Other researchers have printed smaller metal parts such as a skeleton node, which serves as a load-bearing joint between the structural beams inside the nacelle of a wind turbine. A new internal truss structure promises to reduce the node's mass and print time while maintaining the same material strength.
For AM methods to compete with foreign casting, both component quality and price must be comparable. AM costs are somewhat offset by the savings in labor and transportation. Although the U.S. has domestic sources for AM equipment, metal powders, and printing wire, the metals used in 3D printing are expensive compared to those used in the wind industry.
Because of this, research needs to target lower-cost materials. A promising new technique being explored by ORNL is the use of an electroslag system with an affordable, commercial metal strip feedstock to print large renewable energy castings. This system can achieve a build rate approaching 110 lbs an hour per print head.
For large wind components other than metal castings, transportation remains a challenge that can be offset by automated printing onsite. ORNL, in partnership with General Electric, demonstrated the feasibility of 3D printing large concrete towers in the field. Adding height to these structures provides greater wind access but requires an even larger base. These pieces are not only heavy, but logistically difficult to move under bridges or through tunnels. AM offers mobile, onsite possibilities even in far-flung locations.
While AM printing of large, heavy metal castings and concrete towers is at an earlier stage of development, more strides have been made in creating lighter composite parts for the wind sector. Large vacuum infusion molds were printed at the MDF five years ago for producing turbine blades.
A more recent innovation uses AM to improve the molds by coextruding wire with the polymer matrix. Electric current passing through the wire generates resistive heat, allowing resin to cure inside the blade mold.
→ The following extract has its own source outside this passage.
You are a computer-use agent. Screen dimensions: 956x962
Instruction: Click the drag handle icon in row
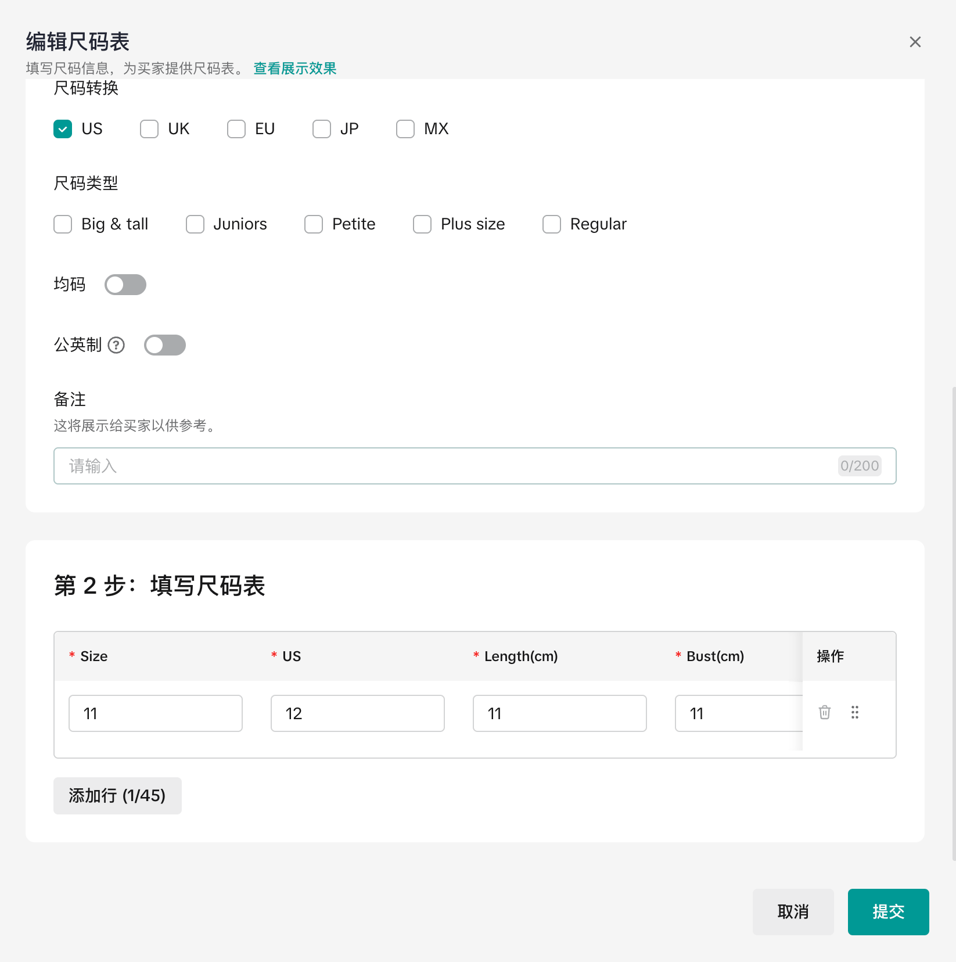click(854, 712)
This approach could replace a labor-intensive step in today's production process: A team of technicians manually wrapping and attaching wire woven into a pattern over the back surface of a mold that is more than 160-ft long.
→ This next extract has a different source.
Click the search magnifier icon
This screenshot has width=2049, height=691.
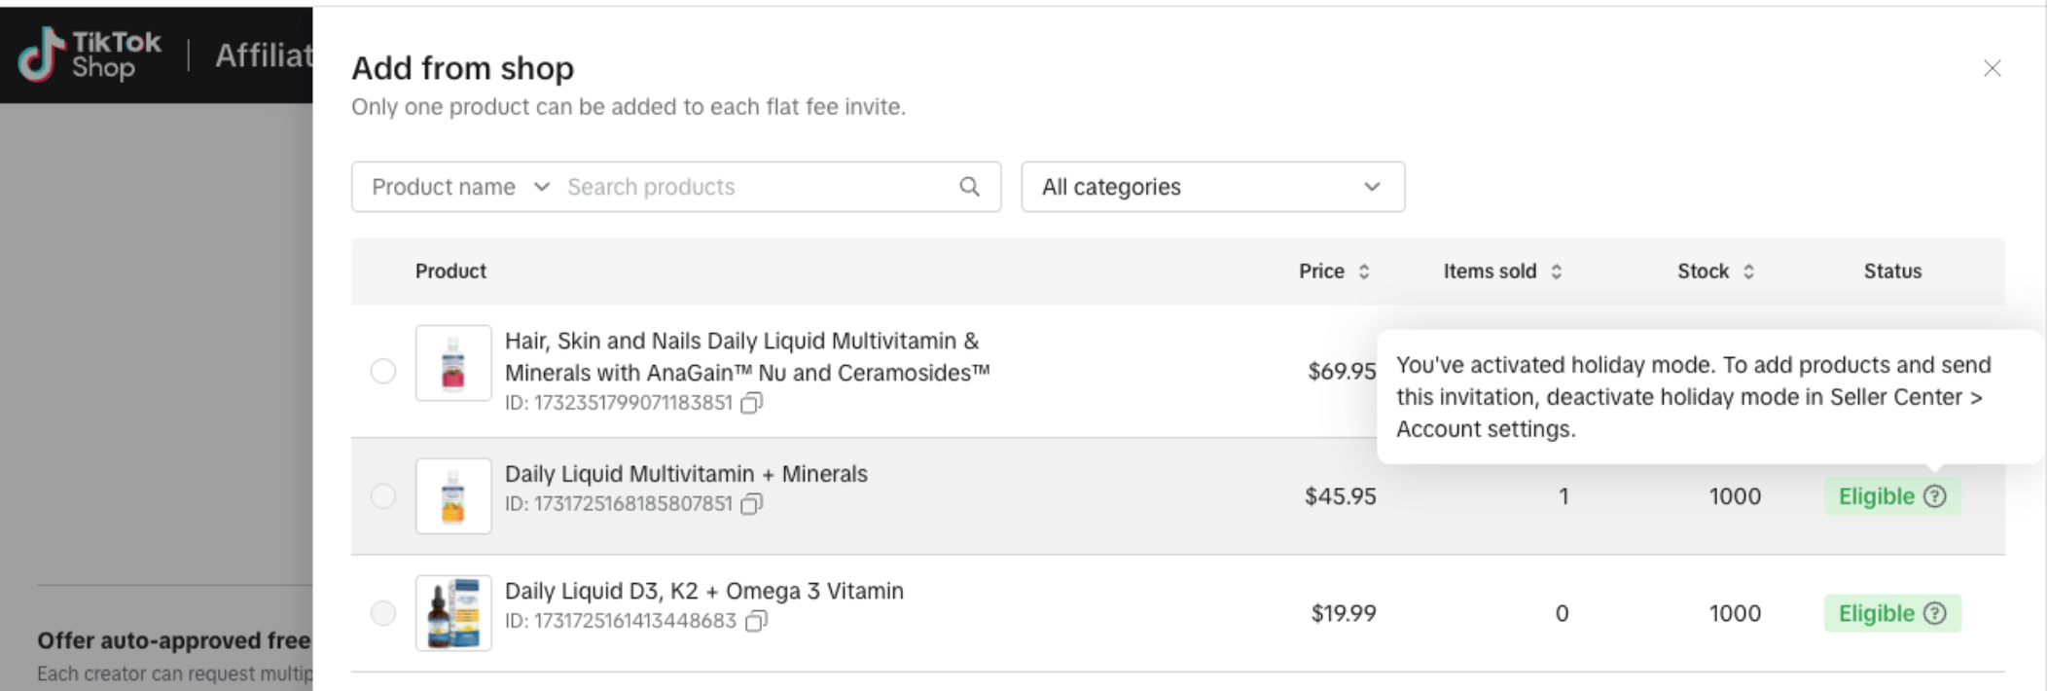point(969,187)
AM can be used to improve both blade production and design. Novel approaches offer the potential to improve structural performance and reduce weight in some components. For example, ORNL demonstrated additive printing of a 10-ft, honeycomb-shaped interior structure for a small wind blade.
The next generation of those efforts, underway through a partnership between ORNL and GE, is creating a highly automated process using fully recyclable thermoplastic composites. It can print a structural reinforcement coupled to a thermoplastic composite skin to produce wind turbine blade tips that are 40-ft long. Materials, speed, and size are being constantly improved in the lab.
"We want things to be precise, fast, and reliable," said Dan Coughlin, leader of industrial collaborations in the Manufacturing Science Division at ORNL.
"We’re taking AM out of its usual box and turning it into something that can print parts larger than the printer." ORNL researchers will continue to work on these challenges with industrial partners in the MDF, a 100,000-sq-ft (9,290-sq-m) facility for the development of integrated capabilities in materials, software, and systems. The Department of Energy user facility is a springboard for moving manufacturing innovations from development to deployment.
Many new AM technologies developed for wind, particularly related to hybrid AM/casting and finishing, could also be applied to large metal parts for nuclear reactors or hydro-power plants. Strides in research are vital for AM to seize this historic opportunity to bring more manufacturing back to the U.S. while helping to slow climate change.